Sync RSA vs Async Process

  • https://github.com/tock/tock/pull/2809#issuecomment-978431931
  • Phil: Context—
    • We would like processes to have cryptographic authentication for kernel verification of process e.g. to allow loading, access to restricted syscall, etc; goal is to establish AppId
    • When you load processes, need to be able to look at credentials (sigs) and verify them
    • This led to a lot of discussion on RSA traits, Mut/IMut, etc
    • Now we're using RSA; likely to be in accelerators, long-running, etc; thus RSA is async; thus process loading is async
    • There are three ways forward, outlined in linked issue comment (pause to read)
  • Phil: Discussed at OT call; Alistair concerned about time in the sync interface; added empirical test results to comment thread
  • Phil: After OT call discussion sentiment was towards B
  • Amit: For B, I agree that process loading is complex, however processes can already reload themselves (or can be reloaded individually); we don't have to do it in the sequential load_process way; e.g. during a crash, the kernel will restart just that one process. Thus, right now, there is one boot synchronous step, but later things are per-process. Would this actually have to be that complex then? Or would it be just kicking off loading async for each process? Then Sync/Async in the process
  • Phil: You're getting towards option A
  • Johnathan: I'd be interested to see how A and B work towards dynamic app loading. It seems that sync verification doesn't work well for that use case, but A and B might both work. Is there a lot of overlap for the changes needed for dynamic app loading and async verification?

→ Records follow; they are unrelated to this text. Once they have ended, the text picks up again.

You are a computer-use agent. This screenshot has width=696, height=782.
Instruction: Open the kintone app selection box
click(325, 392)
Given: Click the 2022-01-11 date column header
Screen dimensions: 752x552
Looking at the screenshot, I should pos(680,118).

  • Phil: That was one of Alistair's core arguments; we're going to want this anyways
  • Phil: Option C is adding a wait-until-done spin loop
  • Pat: Also a supporter of B; let's not build in assumptions we'll have to remove later
  • Vadim: Option C also isn't great for parallel/fast boot
  • Phil: One of Alistair's arguments is that shouldn't have to wait seconds for processes to load on cold boot
  • Vadim: Indeed, software verification on RISC-V is tens of ms
  • Phil: Yeah, something is a bit off with the measurements on the thread
  • Vadim: These are for RSA 2k/1k; time should be ~linear in number of bits, so 4k should be a bit over 2-4x slower
  • Phil: Right, but now 400x :)
  • Phil: My concern for the async is mostly about code size. Don't want to go down this path and find that code size ballooned becuase of complex state machine
  • Vadim: Why not do pseduo-sync? Wrapper that polls RSA until it's done?

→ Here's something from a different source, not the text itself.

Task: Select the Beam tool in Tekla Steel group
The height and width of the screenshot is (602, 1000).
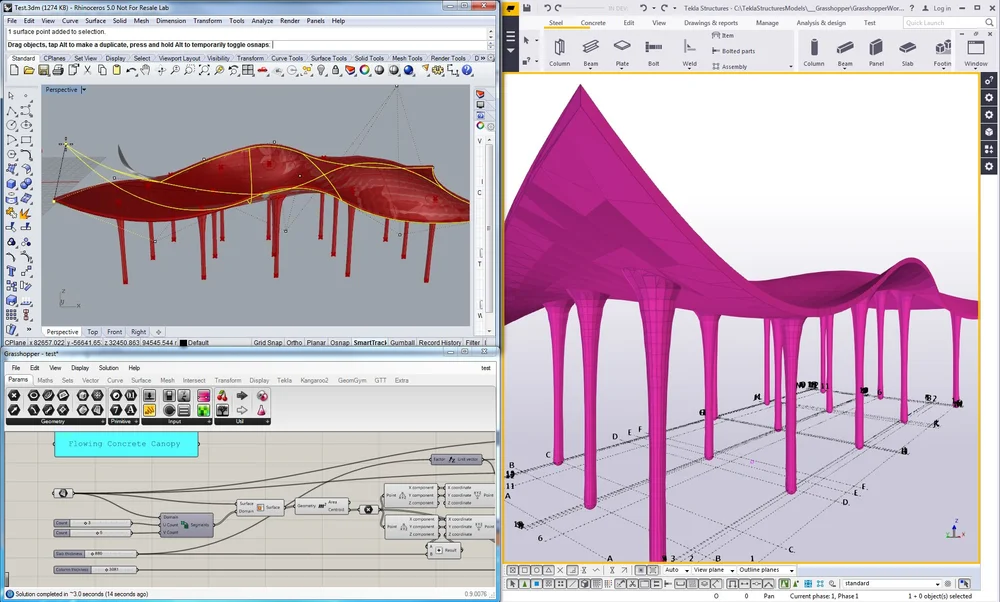Action: click(589, 48)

  • Phil: Major concern with complexity and code size isn't state machine management, it's that other code can execute while you're not executing, such that you can make fewer assumptions about the state of memory. This is the biggest concern with Option A, so this Process structure is in the Process array, and the rest of the kernel could touch it. This is what makes most nervous; each callback in loading has to reverify that the Process hasn't changed
  • Vadim: With OTBN implementations, usually you load all the data into OTBN and it all happens over there
  • Phil: Yes, it's not the RSA validation that's the concern. What I'm worried about it is you are mid-verify of a process; you compute the hash, and now you're comparing the sigs, and some other part of the kernel modifies the TBF header to change the init fn; so what you've verified is not what's invoked
  • Amit: If that's possible, isn't that a problem regardless of whether verification is sync or async?
  • Amit: Once something is verified, once the things it verifies need to be closed over, no?

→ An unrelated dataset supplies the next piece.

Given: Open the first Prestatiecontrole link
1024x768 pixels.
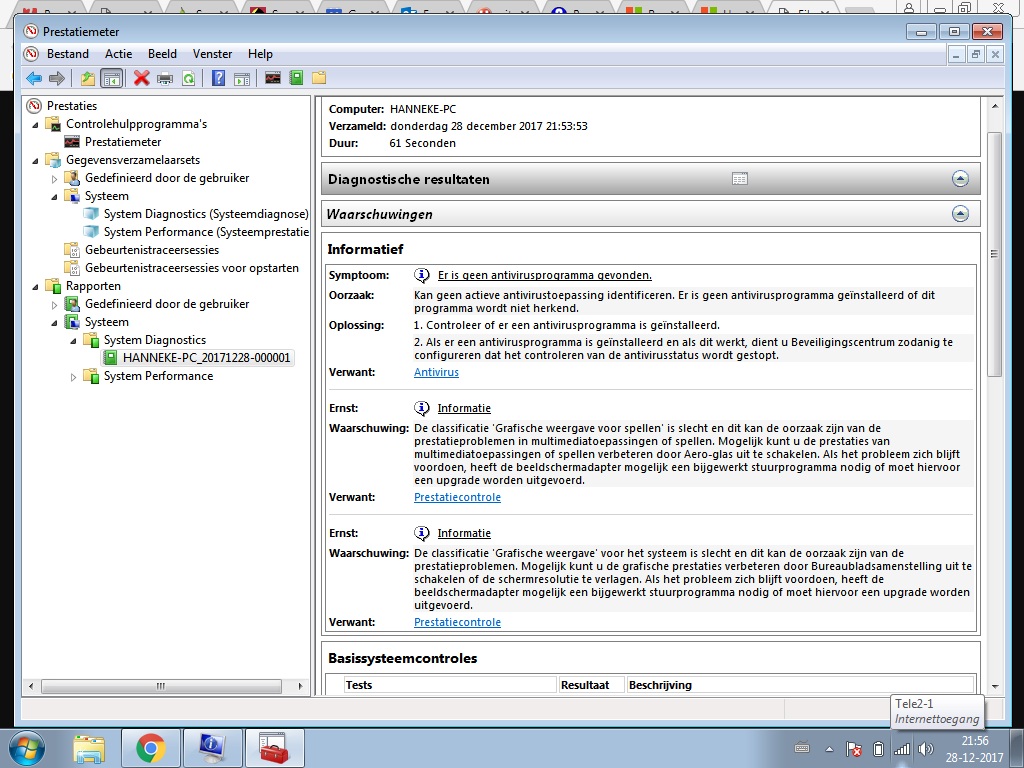Looking at the screenshot, I should [x=457, y=497].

  • Phil: Right, there's an atomicitiy point
  • Phil: What I'd like to encapsulate the state of a Process, its headers, etc; and then I can pass things off; at that point if the kernel messes with it it's not the verifiers fault
  • Amit: Sure but it's still a problem
  • Amit: I haven't thought this through, but what if we just locked down the Process more?
  • Phil: Yeah, so the way we might do this in B might be to defer the materialization of the Process sturcture until verification is done
  • Amit: But I want to go further; never let these things be modified. Say what happens during restart? Do we need to reverify? Not if the verified structure is locked down. This seems a modularity invariant we have to enforce anyway
  • Phil: I would say you don't have to verify the process again, but you do have to regenerate the Process struct (as that's the mutable state), so you regen it from the process image
  • Amit: Mhmm, and is it important for verification to use the in-memory values as opposed to verifying the flash image?
  • Phil: No, and I think this is the point: the Process struct in memory shouldn't exist until verification is done. Thus I won't have an in-memory structure that could be corrupted until verification should be done
  • Amit: I think this makes sense, but we may still be entangling some bits.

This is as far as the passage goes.